That's the voice of Lee Wiley, long forgotten jazz singer from Oklahoma.

From the Oklahoma History Center, this is Oklahoma Memories. I'm Michael Dean.

In the history of music, and particularly jazz, many Oklahomans were at the forefront of that genre. Charlie Christian, Jimmy Rushing, Patti Page, Ernie Fields to name a few. There are many more jazz artists from Oklahoma whose names are now lost in history. Among those names Lee Wiley, jazz and blues singer from Oklahoma, who made her mark on the genre in the 1930s, '40s, and '50s.

Lee Wiley was born October 9, 1908, in Fort Gibson. By the time she was a teenager, she singing professionally in Tulsa, appearing on local radio programs there. In 1930 she left Oklahoma for New York City to sing with the Leo Reisman Orchestra.

"Lee Wiley singing: Time on my hands, you in my arms, nothing but love in view. Then if you fall, once and for all, I'll see my dreams come true."

That is a 1931 recording of the Reisman Orchestra featuring Lee Wiley.

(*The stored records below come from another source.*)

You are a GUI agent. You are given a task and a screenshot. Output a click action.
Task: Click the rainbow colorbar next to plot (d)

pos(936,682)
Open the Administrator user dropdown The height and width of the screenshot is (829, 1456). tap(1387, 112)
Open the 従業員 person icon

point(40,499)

Wiley's career peaked in the mid-1930s when she launched a successful CBS radio series titled Saturday Night Swing. From 1936 to 1938 she was the star vocalist.

This is the opening to their first anniversary show broadcast on June 12, 1937.

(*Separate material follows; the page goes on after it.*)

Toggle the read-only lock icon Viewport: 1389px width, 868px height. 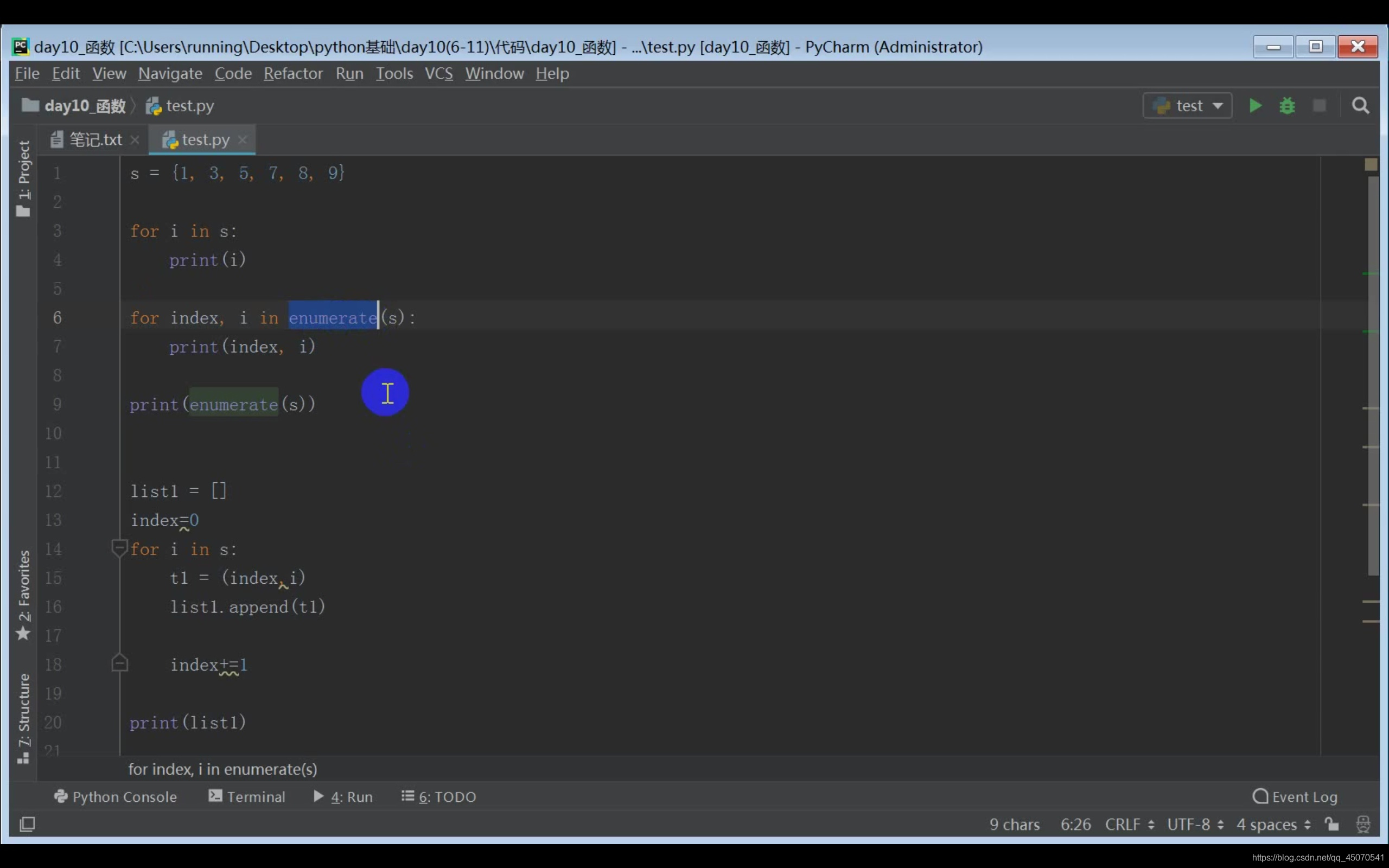1331,825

"...and so we herald the opening of the first anniversary session of the Saturday Night Swing Club, marking a full year of a series of programs devoted by the Columbia Network to that thing called Swing."

With more than 50 recordings to her credit, Wiley was the first jazz vocalist to record albums devoted to one composer's works, including Irving Berlin, Cole Porter, Harold Arlen, and George Gershwin.

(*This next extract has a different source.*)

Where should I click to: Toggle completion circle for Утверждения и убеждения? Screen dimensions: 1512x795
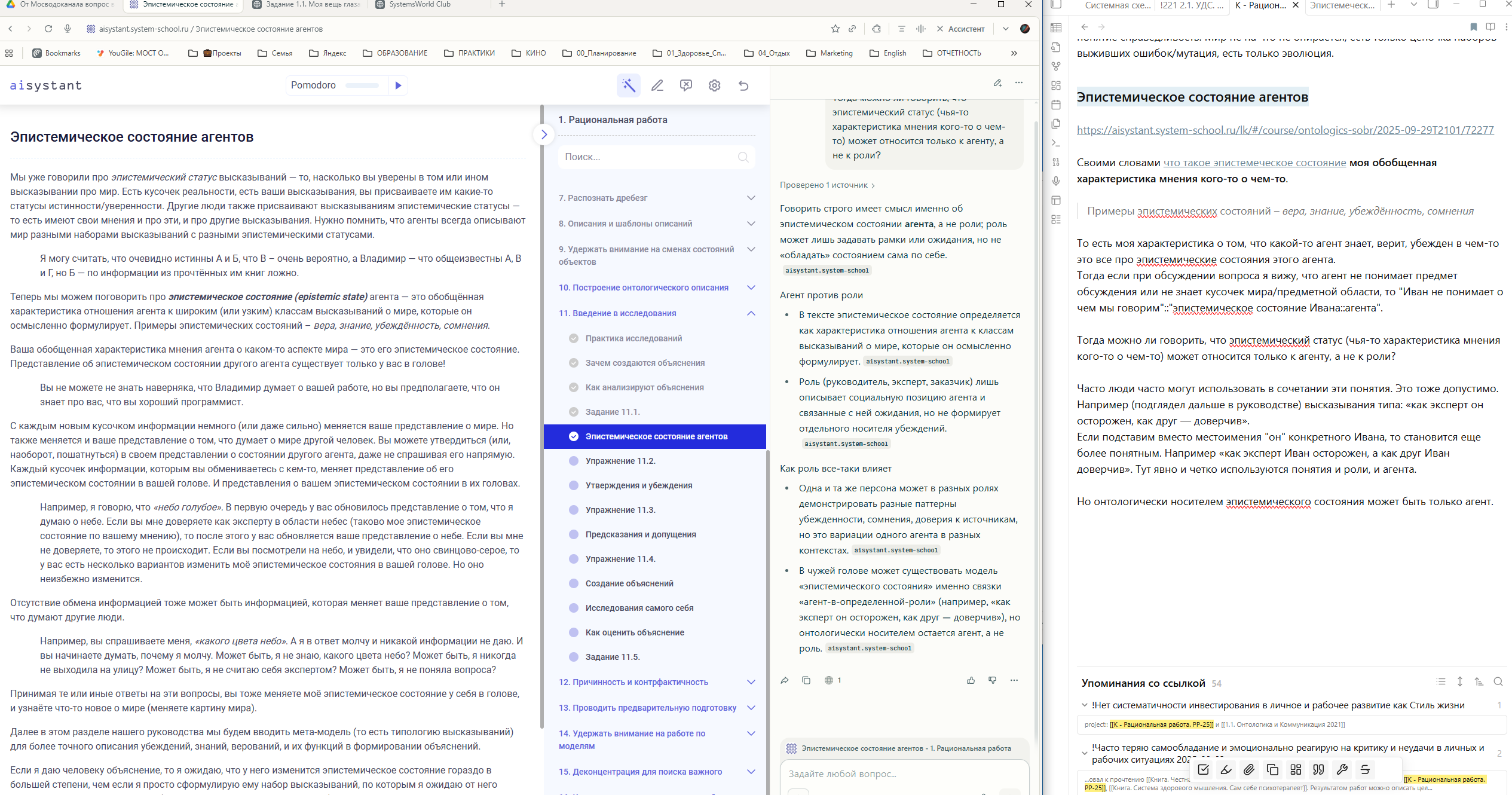573,485
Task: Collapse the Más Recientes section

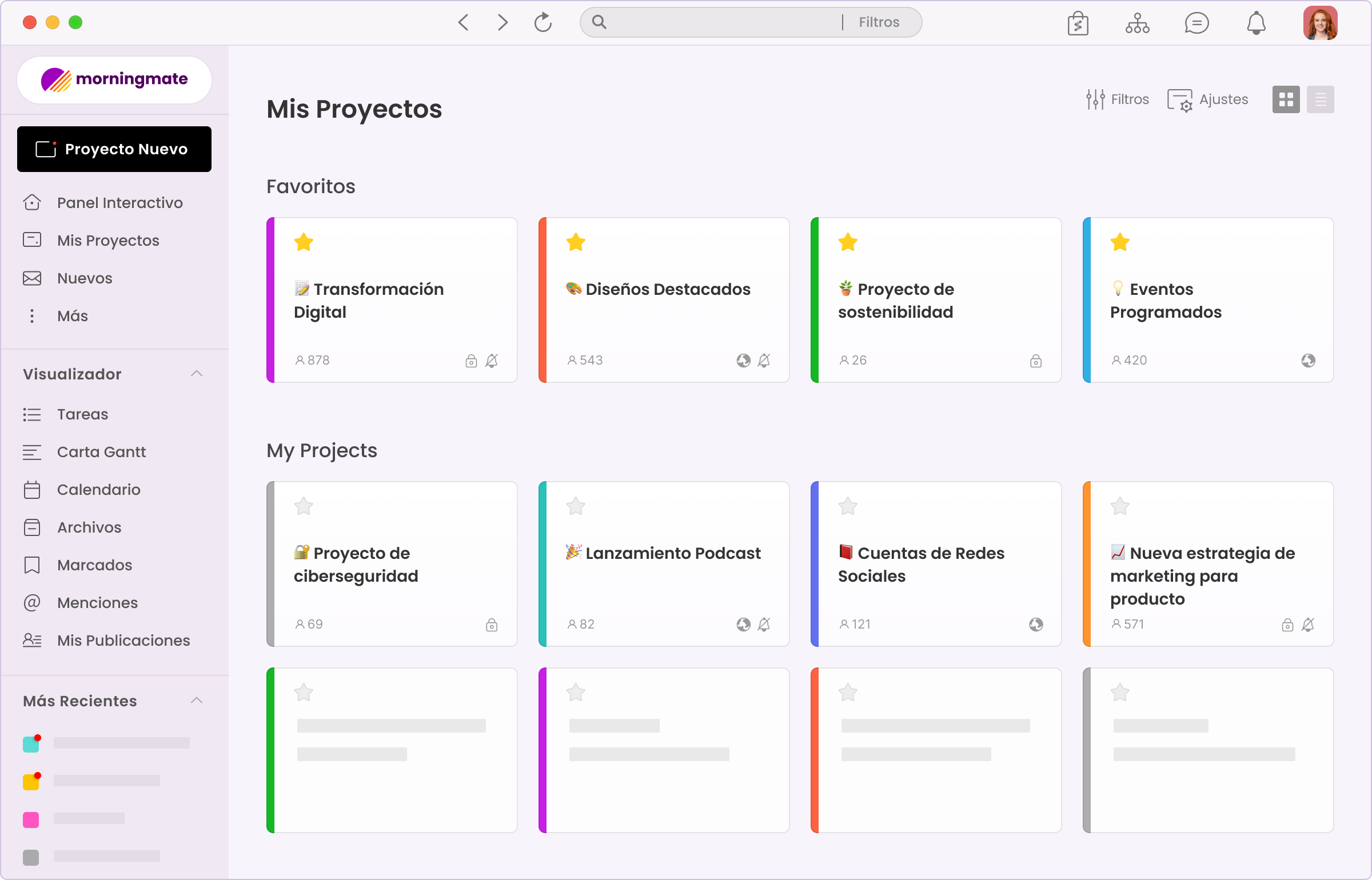Action: [x=197, y=701]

Meanwhile Lee continued appearing on big band and jazz shows on various radio networks.

"Brought to you from the beautiful Wagon Room of the famous Rustic Lodge, and tonight our final guest artist, a Miss Lee Wylie on the vocals and Henry Red Allen on the horn, and so until next Thursday evening at 10:15, a very happy night of listening to all of you."

Wiley was featured in a 1963 television drama based on her life (Something about Lee Wiley) on Bob Hope Presents the Chrysler Theater on NBC. Piper Laurie played Lee Wiley in that program.

(clip from show) "'I just want to go home and sit on mama's porch, look northeast, feel her fire going.''1,500 [unintelligible] miles from Oklahoma City to Columbus. See I saved you a trip.'"

During the same period she continued her recording career.

"Come to me, my melancholy baby,"

Lee Wiley passed away from colon cancer on December 11, 1975, in New York City. She is buried in the cemetery at Fort Gibson. In 2000 she was inducted into the Oklahoma Jazz Music Hall of Fame, and in 2003 she was inducted into the Oklahoma Music Hall of Fame. Lee Wiley, a voice for the ages.

Oklahoma Memories is a production of the Oklahoma History Center, dedicated to collecting, preserving, and sharing our state's past.I'm Michael Dean.